Исходный текст:
>>>>

Страна Мексика
«Моё открытие Америки»:
«Сейчас же за таможней пошла непонятная, своя, изумляющая жизнь.
Первое – красное знамя с серпом и молотом в окне двухэтажного дома.
Ни к каким советским консульствам это знамя никак не относится. Это «организация Проаля». Мексиканец въезжает в квартиру и выбрасывает флаг.
Это значит:
«Въехал с удовольствием, а за квартиру платить не буду». Вот и всё.
Попробуй – вышиби».
До столицы страны поэт добирался поездом.
«Моё открытие Америки»:
«Отъехали в девять вечера.
Дорога от от Вера-Круц до Мехико-Сити, говорят, самая красивая в мире…
Я встал рано. Вышел на площадку…
Такой земли я не видел и не думал, что такие земли бывают.
На фоне красного восхода, сами окрашенные красным, стояли кактусы. Одни кактусы».

<<<<

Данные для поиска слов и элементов
>>>>

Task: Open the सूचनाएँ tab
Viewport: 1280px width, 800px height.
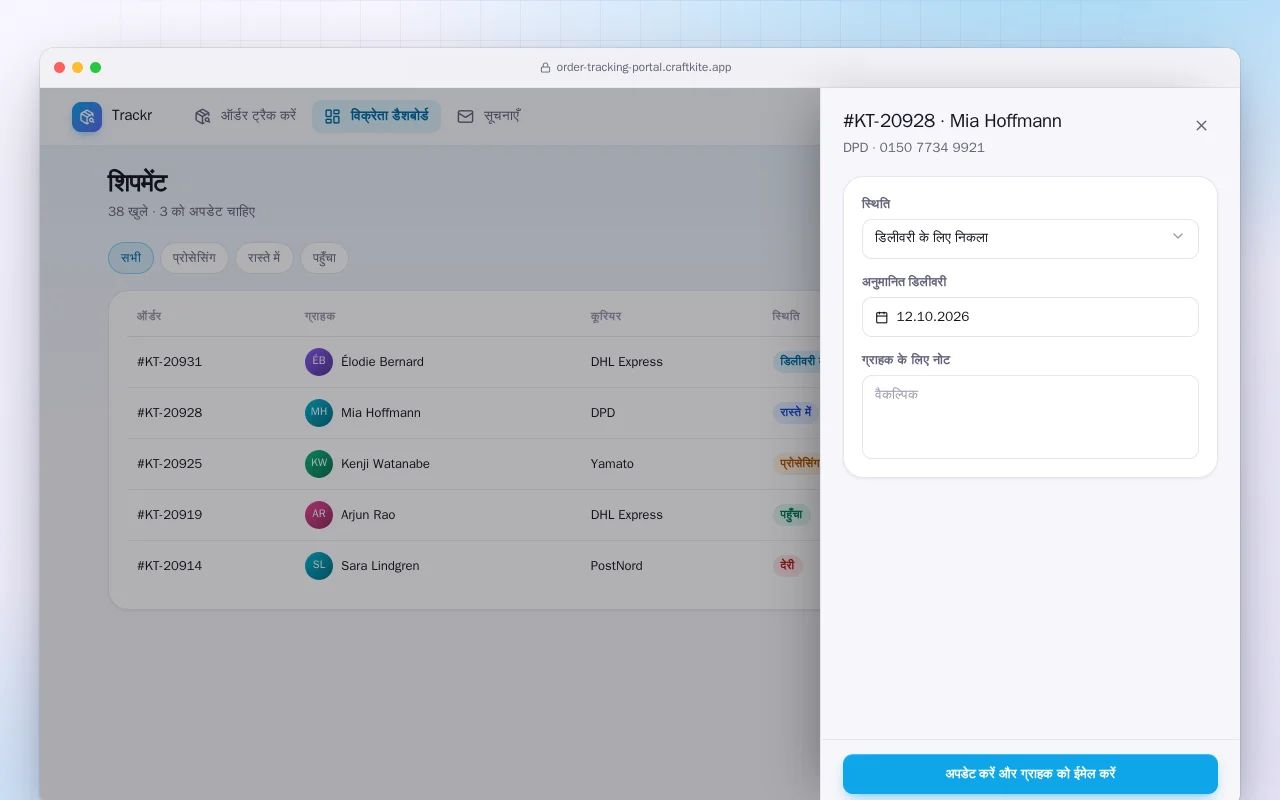Action: (x=489, y=116)

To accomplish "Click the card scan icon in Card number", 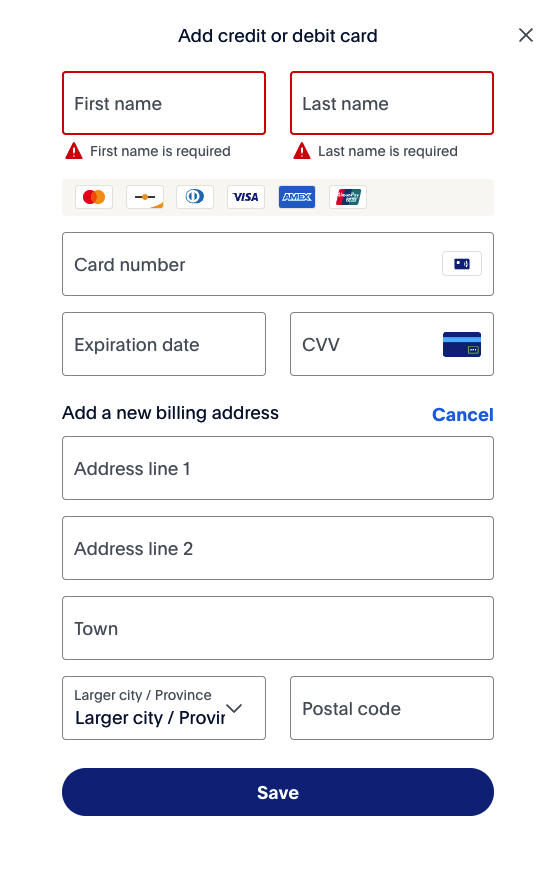I will click(x=462, y=264).
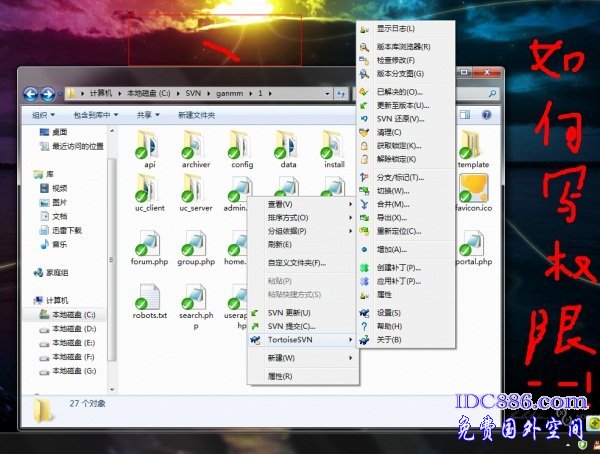Open the api folder

(x=150, y=148)
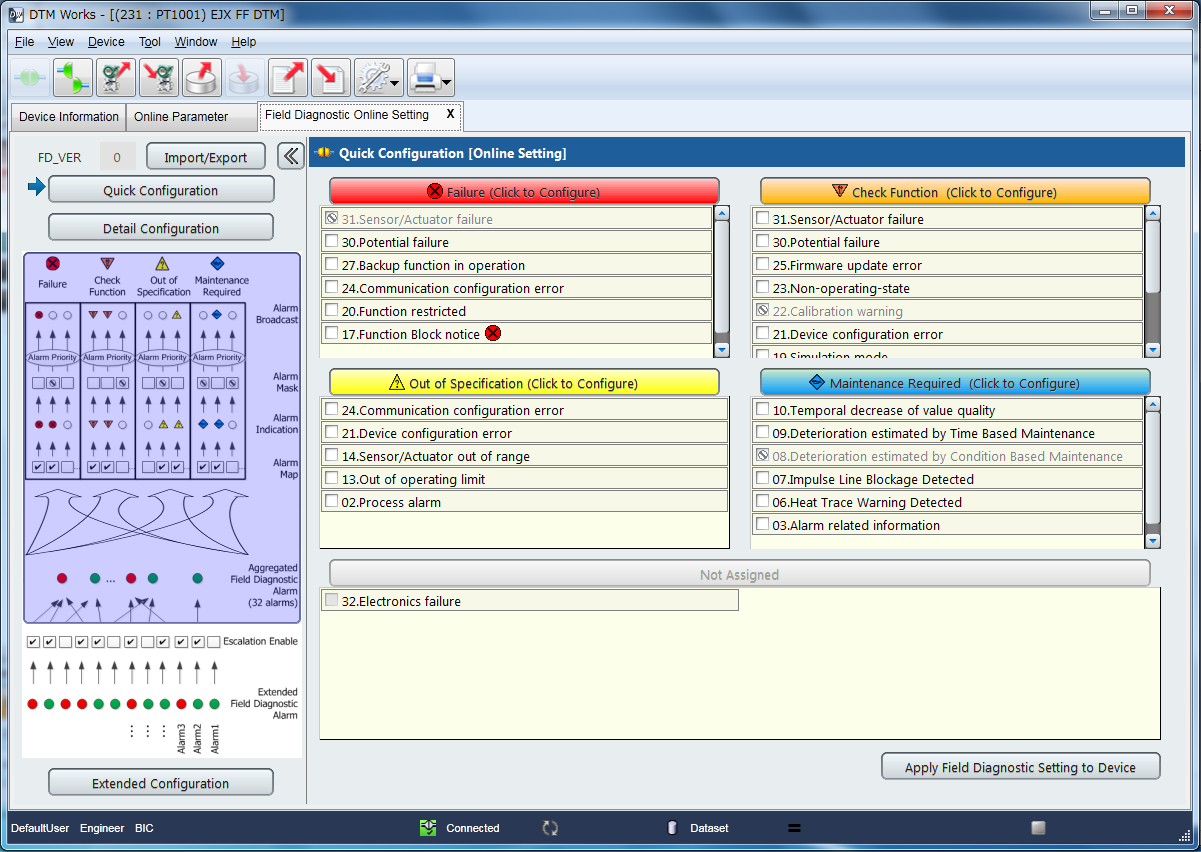This screenshot has width=1201, height=852.
Task: Tick 07.Impulse Line Blockage Detected checkbox
Action: point(763,479)
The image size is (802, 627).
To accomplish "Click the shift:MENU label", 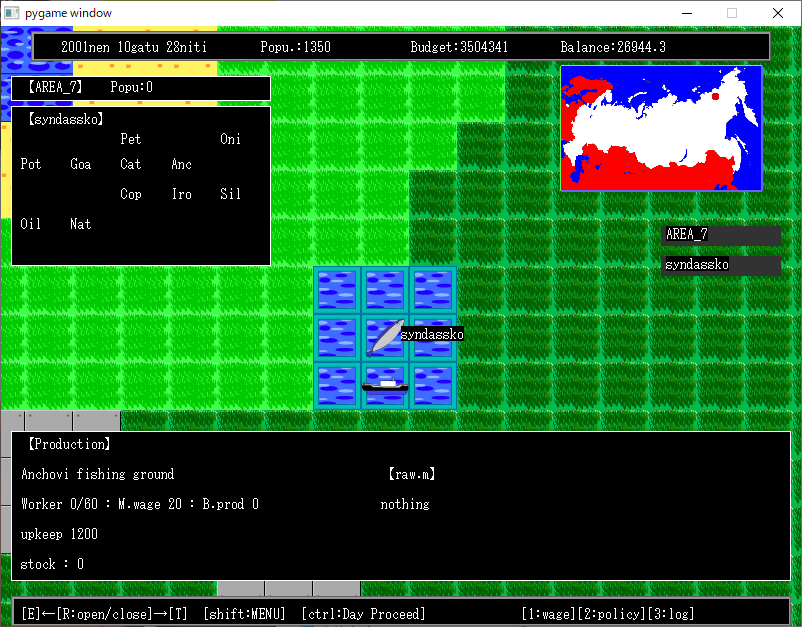I will point(244,614).
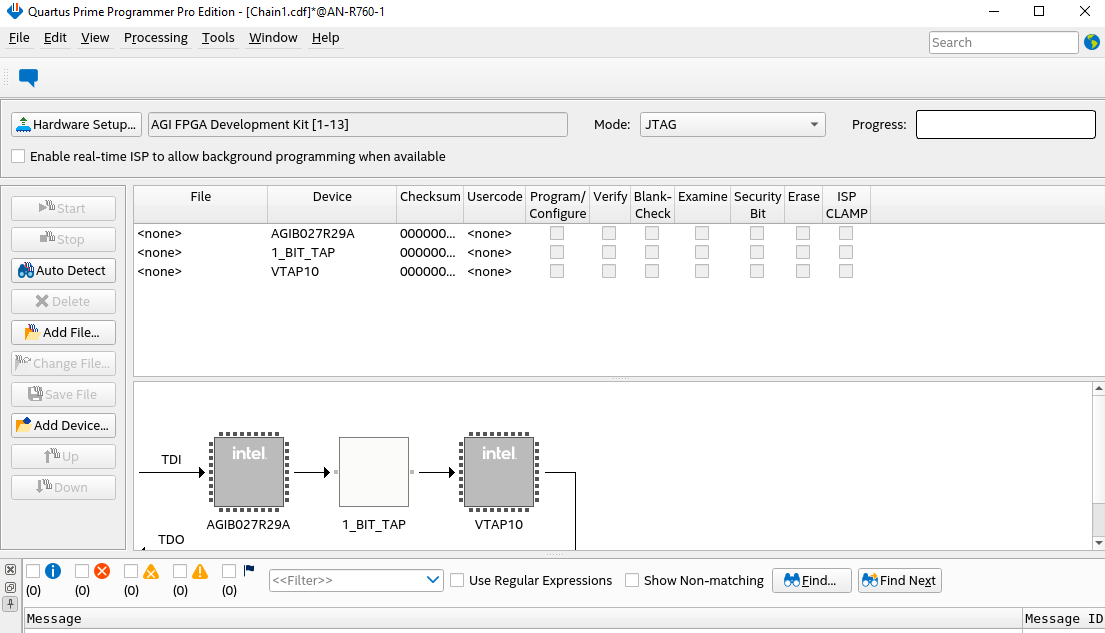The height and width of the screenshot is (633, 1105).
Task: Open the Mode JTAG dropdown
Action: [x=732, y=125]
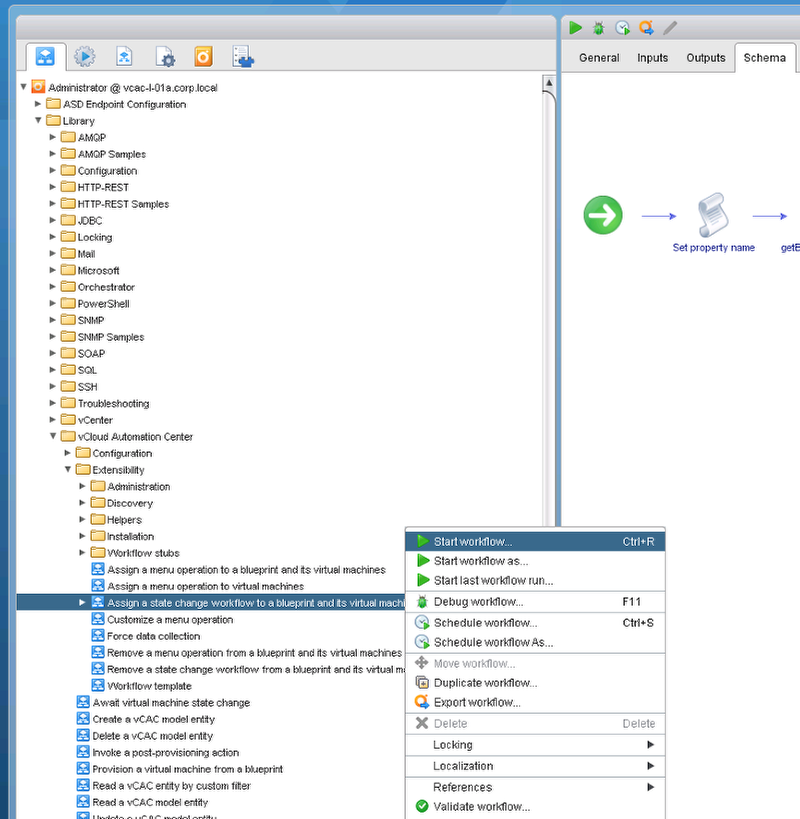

<<<<

Задания:
a - Изложите отрывок о Мексике в двух предложениях.
b - Объясните в одном-двух предложениях, что означает красное знамя в окне, согласно отрывку о Мексике.
c - Перепишите в виде короткого списка абзац отрывка о Мексике, который начинается словами «Ни к каким советским консульствам».
Записи здесь не используются.

Ответы:
a - Сразу за таможней поэт видит в окне двухэтажного дома красное знамя с серпом и молотом, которое означает не советское консульство, а отказ жильца платить за квартиру. Затем он едет поездом в Мехико-Сити и утром видит кактусы на фоне красного восхода.

b - Знамя не имеет отношения к советским консульствам: это «организация Проаля». Мексиканец въезжает в квартиру, выбрасывает флаг, и это значит, что жить он будет, а платить за квартиру не станет.

c -
- Знамя не относится к советским консульствам.
- Это «организация Проаля».
- Мексиканец въезжает в квартиру и вывешивает флаг.